* _INSTRUCTIONS TO FOLLOW_
Which lines of the data contain the string "computer"? Copy every one.

(Data excerpts)
☆ ☆ ☆
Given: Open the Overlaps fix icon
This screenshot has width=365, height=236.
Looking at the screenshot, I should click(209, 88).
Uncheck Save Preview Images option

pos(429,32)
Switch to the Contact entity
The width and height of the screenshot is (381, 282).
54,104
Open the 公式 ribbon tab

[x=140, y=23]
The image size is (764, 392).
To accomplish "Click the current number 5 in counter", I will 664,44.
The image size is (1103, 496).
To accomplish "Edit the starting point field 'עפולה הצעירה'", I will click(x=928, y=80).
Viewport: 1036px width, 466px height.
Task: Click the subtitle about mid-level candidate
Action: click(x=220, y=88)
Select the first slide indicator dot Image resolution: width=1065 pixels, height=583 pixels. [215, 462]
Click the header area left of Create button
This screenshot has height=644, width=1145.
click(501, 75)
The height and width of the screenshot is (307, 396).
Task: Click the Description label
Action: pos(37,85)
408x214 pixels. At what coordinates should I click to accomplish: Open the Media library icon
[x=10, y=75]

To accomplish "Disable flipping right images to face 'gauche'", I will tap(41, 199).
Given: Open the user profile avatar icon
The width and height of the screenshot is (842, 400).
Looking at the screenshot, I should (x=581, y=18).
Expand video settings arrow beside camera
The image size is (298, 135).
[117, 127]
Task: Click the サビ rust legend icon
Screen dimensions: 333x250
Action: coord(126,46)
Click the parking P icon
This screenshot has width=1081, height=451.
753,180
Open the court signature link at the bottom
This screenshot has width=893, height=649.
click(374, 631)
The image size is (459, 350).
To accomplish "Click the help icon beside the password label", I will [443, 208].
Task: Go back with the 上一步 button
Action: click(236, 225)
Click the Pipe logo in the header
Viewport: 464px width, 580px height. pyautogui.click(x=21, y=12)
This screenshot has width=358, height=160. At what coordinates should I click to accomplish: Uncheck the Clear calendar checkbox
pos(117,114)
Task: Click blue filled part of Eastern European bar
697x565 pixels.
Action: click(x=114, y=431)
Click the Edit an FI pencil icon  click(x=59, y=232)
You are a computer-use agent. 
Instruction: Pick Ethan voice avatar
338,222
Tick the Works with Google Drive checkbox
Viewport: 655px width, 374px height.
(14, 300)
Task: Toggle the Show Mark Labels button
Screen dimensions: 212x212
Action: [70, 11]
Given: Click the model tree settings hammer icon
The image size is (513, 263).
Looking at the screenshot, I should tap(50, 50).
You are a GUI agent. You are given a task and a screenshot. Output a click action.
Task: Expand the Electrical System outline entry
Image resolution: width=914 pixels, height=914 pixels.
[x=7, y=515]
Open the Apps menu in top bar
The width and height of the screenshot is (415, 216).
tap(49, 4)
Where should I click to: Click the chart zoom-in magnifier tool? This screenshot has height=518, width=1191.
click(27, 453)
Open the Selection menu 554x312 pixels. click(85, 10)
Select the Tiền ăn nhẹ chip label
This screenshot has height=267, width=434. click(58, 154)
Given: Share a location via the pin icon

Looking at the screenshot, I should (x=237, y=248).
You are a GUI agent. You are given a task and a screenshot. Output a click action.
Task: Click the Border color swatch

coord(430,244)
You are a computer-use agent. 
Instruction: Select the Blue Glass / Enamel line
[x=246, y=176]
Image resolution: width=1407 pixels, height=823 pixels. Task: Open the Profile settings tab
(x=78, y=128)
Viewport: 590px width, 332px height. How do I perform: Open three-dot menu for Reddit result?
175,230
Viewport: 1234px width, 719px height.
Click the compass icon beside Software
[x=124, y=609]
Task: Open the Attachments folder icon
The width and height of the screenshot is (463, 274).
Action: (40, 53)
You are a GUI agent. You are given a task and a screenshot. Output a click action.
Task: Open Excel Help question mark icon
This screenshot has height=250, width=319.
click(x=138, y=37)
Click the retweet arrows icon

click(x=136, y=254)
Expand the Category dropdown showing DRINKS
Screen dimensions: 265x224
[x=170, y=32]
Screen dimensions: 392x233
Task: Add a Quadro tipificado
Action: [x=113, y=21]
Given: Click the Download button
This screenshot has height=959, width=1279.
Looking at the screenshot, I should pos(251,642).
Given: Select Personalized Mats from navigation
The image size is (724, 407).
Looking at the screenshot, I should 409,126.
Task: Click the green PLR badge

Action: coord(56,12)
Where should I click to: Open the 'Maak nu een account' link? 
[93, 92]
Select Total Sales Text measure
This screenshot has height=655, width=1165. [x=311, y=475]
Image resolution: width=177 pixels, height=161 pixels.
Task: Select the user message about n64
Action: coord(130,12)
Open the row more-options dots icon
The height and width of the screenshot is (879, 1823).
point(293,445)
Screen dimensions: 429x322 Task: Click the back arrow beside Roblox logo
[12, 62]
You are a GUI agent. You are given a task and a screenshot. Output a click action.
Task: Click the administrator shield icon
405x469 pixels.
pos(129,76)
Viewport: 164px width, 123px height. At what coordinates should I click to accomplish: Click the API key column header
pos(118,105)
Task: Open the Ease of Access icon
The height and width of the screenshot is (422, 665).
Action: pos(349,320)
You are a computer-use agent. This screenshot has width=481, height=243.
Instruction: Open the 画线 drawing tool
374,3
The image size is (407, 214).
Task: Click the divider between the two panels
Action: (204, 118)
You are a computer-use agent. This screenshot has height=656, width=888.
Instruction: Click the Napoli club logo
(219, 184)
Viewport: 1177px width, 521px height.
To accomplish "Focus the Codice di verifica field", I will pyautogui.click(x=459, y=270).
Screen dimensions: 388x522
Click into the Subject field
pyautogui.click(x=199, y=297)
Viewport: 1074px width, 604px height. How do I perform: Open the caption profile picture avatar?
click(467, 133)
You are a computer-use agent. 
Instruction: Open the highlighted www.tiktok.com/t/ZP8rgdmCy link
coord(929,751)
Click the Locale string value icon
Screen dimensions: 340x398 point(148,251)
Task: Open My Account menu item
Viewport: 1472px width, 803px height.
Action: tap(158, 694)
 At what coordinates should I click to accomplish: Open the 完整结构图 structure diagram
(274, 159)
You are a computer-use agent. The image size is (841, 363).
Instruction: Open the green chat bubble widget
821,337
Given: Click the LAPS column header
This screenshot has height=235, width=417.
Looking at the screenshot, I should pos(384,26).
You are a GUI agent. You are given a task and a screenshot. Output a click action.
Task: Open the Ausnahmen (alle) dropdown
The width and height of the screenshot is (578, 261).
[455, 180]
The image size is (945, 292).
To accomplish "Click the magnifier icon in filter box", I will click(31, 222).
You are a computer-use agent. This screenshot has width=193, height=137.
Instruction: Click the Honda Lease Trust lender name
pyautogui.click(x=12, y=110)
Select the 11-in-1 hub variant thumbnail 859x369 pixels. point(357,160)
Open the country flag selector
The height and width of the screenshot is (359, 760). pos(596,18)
☆ ☆ ☆
* _SOLUTION TO THE EXERCISE_
You are a computer-use agent. 
You are a computer-use agent. 
You are a computer-use agent. This screenshot has width=481, height=243.
You are a computer-use agent. This screenshot has height=656, width=888.
You are a computer-use agent. 
You are a computer-use agent. The image size is (841, 363).
You are a computer-use agent. This screenshot has width=193, height=137.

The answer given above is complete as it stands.